▸ **GIVEN DATA**:

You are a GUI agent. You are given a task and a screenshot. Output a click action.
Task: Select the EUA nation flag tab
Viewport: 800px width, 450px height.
...
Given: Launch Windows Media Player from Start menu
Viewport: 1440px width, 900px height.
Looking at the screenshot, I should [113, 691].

▸ **EXERCISE AIM**:
All lines above between those holding "You are a GUI" and "Viewport: 800px width, 450px height.", inclusive, must be set down unchanged, and no other line may be included.

▸ **YOUR RESPONSE**:
You are a GUI agent. You are given a task and a screenshot. Output a click action.
Task: Select the EUA nation flag tab
Viewport: 800px width, 450px height.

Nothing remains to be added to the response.